Laggan

Last updated:

Present-day Lake Louise village

Laggan was the railway-era name for present-day Lake Louise Village: first a siding and service point on the Canadian Pacific Railway, then a tiny mountain settlement tied to the station, helper engines, and the growing tourist trade at the lake.

Railway name

The name was borrowed from a parish in Inverness-shire, Scotland. CPR track reached the site in 1884, and the station name “Laggan” entered maps, timetables, and survey reports before Lake Louise became the dominant tourist identity. George Mercer Dawson used both Lake Louise and Laggan in the period when the landscape was being formalized for government maps and railway promotion.

A service place before a resort

Laggan mattered first as an operating point, not a destination. Trains climbing and descending the Kicking Horse corridor needed crews, water, wood or coal, and in the Big Hill era often helper locomotives. The settlement that formed near the station served railway staff, guides, outfitters, and the first visitors heading up-valley to Chateau Lake Louise and the glacier country above.

The station and the name shift

The best surviving remnant of old Laggan is the Lake Louise Railway Station, whose earlier 1890 log depot was moved to Heritage Park in Calgary and preserved there as “Laggan Station.” As the lake and chalet became famous, “Lake Louise” gradually displaced “Laggan” in everyday use. The railway station itself kept the older name into the early twentieth century before the tourist name won out completely.

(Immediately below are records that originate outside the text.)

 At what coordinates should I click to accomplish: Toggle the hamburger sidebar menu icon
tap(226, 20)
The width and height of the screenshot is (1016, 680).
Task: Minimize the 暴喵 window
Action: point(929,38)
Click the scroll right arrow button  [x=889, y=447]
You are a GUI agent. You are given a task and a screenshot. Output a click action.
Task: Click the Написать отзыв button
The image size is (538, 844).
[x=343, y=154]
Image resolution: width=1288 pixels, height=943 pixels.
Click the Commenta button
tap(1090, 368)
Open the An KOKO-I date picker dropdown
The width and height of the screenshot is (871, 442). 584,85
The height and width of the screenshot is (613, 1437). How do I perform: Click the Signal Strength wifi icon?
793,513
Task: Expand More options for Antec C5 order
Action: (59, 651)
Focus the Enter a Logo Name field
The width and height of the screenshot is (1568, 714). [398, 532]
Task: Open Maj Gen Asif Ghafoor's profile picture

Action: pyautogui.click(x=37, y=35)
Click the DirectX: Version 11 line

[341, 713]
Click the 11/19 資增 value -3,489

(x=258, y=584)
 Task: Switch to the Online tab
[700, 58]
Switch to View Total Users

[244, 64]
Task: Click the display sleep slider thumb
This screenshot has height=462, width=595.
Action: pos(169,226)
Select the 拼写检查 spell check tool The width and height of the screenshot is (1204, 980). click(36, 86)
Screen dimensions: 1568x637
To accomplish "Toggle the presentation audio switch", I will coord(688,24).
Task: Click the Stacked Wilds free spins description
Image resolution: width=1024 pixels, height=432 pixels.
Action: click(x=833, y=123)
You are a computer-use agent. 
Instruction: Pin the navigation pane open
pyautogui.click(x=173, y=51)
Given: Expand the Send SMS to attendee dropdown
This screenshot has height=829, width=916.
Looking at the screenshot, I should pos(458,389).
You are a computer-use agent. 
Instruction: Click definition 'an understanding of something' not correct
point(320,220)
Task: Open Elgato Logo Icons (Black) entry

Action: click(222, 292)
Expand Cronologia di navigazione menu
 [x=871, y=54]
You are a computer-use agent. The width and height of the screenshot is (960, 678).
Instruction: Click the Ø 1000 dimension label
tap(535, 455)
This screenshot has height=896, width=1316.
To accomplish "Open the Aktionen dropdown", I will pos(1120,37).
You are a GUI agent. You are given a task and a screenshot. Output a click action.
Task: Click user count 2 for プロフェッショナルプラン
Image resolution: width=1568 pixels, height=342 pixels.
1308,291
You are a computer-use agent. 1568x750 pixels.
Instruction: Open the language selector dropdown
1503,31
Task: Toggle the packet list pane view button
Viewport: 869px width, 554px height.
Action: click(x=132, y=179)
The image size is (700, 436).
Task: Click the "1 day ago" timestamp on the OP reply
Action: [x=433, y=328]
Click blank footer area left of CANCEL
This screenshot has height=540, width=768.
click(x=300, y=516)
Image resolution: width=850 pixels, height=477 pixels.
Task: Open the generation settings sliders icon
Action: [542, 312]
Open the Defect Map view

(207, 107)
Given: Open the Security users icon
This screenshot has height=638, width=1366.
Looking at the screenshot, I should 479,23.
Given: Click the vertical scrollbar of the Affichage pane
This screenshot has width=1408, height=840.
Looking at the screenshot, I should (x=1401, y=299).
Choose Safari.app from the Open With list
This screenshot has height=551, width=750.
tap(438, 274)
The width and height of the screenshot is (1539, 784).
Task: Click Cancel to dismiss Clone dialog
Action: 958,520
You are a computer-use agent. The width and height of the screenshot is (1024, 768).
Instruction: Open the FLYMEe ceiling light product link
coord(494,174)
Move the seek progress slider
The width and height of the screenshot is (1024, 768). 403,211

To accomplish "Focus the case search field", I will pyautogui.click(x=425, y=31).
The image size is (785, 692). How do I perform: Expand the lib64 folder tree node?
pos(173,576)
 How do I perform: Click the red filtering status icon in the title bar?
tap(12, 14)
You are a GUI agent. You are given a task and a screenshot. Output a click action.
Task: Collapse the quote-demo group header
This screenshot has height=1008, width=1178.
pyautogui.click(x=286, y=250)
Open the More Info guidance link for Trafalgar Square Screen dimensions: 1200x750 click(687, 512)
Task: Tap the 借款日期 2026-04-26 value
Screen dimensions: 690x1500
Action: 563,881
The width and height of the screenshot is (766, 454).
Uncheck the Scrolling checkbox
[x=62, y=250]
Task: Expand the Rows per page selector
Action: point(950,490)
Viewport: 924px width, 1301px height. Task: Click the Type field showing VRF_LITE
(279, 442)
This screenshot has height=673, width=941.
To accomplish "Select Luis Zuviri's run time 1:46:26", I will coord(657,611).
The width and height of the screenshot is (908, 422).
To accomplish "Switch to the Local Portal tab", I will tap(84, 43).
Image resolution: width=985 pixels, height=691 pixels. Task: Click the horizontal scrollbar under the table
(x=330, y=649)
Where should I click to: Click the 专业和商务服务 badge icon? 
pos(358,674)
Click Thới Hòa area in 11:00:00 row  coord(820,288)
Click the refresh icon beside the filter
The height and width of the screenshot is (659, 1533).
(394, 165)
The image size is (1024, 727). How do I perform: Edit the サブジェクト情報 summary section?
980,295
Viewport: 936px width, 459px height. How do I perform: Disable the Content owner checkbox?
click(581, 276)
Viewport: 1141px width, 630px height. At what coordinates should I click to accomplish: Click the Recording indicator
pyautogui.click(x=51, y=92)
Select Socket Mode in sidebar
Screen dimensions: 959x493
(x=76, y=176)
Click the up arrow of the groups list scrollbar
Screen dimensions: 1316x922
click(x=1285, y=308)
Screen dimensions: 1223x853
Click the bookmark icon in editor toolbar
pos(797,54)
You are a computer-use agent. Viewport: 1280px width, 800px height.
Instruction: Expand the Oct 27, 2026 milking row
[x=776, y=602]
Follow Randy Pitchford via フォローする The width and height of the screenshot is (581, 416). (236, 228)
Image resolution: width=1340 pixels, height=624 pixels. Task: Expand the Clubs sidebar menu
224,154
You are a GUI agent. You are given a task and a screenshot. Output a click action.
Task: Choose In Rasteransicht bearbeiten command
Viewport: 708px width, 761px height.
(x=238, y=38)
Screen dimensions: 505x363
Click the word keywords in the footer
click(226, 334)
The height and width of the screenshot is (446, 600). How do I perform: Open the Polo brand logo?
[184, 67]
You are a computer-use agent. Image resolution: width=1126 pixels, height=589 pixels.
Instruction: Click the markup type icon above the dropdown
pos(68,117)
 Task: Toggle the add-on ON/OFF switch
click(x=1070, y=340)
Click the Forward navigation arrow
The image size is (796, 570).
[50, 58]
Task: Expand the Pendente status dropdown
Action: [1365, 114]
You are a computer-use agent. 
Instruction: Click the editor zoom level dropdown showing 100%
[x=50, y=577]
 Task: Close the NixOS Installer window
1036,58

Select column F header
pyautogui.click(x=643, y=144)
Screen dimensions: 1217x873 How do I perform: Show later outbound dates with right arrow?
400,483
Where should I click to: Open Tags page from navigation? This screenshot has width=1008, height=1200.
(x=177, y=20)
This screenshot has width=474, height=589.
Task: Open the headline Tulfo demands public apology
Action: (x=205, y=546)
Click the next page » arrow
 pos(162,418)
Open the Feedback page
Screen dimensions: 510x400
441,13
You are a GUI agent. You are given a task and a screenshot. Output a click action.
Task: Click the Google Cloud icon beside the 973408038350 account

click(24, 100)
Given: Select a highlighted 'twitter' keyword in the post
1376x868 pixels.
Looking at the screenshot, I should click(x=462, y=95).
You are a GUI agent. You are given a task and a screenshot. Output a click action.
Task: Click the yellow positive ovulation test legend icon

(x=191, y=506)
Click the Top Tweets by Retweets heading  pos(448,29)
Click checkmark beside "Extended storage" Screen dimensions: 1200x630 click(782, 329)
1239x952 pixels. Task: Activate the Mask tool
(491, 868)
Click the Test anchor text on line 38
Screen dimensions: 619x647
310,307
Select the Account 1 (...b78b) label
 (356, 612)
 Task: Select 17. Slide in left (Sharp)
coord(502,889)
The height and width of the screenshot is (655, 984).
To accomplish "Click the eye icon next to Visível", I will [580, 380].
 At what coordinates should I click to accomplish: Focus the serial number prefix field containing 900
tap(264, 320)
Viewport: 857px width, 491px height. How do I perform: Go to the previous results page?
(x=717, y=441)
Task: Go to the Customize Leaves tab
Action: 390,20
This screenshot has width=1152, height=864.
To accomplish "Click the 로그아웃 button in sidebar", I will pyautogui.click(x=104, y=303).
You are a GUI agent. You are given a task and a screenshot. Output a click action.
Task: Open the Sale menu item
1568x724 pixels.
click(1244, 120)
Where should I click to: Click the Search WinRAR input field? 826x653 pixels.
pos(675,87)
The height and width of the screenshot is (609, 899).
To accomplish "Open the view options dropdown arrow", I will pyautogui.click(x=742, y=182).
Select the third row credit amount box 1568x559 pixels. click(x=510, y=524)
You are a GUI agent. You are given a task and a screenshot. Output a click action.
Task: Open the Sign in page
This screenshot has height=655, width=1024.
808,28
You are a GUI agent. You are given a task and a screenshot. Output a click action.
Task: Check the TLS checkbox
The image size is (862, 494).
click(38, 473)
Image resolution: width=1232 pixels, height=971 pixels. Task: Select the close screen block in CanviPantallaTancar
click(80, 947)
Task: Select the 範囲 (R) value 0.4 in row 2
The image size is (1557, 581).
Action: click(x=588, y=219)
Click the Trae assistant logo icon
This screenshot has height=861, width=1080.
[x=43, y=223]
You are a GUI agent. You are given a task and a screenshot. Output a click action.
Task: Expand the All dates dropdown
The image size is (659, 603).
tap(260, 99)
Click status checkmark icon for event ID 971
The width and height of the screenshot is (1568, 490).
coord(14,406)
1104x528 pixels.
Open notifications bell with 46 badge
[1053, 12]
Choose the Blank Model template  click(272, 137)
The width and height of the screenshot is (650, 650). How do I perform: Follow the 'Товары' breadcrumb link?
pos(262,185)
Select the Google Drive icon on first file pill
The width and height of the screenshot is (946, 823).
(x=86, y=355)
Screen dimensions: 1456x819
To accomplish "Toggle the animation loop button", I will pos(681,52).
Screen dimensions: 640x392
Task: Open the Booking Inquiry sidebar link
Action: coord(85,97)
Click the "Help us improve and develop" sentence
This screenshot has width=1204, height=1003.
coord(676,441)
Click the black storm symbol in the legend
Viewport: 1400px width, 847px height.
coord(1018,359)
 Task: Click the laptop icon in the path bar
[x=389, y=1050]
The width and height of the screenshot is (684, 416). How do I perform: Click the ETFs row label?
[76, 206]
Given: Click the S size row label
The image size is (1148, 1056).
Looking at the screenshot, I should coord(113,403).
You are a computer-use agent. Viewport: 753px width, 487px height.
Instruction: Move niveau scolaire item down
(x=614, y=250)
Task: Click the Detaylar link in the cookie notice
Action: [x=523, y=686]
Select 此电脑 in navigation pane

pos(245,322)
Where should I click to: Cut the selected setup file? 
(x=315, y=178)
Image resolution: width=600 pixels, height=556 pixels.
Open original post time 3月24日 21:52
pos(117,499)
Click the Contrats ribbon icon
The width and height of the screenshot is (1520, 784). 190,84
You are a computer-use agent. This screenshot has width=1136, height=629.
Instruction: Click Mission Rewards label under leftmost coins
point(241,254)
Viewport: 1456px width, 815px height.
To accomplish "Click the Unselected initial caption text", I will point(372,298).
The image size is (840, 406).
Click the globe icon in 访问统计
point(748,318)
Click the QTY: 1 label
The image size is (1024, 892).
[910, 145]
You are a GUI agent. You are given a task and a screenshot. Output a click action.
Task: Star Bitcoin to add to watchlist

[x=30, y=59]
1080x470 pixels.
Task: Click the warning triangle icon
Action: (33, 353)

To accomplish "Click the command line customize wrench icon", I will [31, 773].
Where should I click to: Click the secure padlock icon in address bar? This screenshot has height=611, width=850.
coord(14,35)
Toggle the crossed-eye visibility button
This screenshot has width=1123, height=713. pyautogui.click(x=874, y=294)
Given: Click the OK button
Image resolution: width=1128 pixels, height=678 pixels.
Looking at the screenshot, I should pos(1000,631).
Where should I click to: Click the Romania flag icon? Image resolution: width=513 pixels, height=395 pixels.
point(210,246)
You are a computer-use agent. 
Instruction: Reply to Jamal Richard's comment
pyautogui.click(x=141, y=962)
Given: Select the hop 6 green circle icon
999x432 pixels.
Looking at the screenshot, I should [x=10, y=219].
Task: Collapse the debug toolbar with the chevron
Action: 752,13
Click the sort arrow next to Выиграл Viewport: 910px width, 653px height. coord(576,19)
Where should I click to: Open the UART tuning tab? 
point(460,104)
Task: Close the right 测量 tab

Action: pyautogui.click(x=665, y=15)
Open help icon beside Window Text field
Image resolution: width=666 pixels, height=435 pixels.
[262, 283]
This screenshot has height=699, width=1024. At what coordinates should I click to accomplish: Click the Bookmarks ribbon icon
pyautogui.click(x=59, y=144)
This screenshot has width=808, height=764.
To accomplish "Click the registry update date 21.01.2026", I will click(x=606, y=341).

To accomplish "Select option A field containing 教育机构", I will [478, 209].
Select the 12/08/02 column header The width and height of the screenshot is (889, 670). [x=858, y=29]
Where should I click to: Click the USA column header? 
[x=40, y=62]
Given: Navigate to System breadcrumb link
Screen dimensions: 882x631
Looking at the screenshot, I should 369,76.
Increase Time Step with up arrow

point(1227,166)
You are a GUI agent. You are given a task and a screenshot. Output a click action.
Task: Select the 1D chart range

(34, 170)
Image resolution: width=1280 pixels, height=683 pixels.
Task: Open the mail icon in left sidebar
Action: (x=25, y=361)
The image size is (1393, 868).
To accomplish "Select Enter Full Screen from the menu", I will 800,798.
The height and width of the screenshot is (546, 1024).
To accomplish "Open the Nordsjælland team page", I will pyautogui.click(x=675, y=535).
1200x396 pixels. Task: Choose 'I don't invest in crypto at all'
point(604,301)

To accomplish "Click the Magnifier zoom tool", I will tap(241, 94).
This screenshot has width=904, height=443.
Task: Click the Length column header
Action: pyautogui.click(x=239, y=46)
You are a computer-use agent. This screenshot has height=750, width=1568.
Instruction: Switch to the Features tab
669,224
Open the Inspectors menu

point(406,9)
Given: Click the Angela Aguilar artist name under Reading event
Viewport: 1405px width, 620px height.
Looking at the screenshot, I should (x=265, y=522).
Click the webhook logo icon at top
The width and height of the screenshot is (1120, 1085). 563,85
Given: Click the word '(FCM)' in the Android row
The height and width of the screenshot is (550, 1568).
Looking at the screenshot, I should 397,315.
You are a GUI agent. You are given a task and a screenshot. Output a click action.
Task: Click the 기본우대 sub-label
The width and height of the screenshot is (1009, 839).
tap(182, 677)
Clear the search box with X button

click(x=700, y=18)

Traces in the modern village

The old name still lingers around the area. Laggan’s Mountain Bakery in the village keeps the railway-era name alive for modern visitors, and Laggan’s Loop preserves it on one of the easiest winter trails above the lake. For most people the word now reads as local color, but historically it was the name that linked the settlement, the station, and the early rail economy.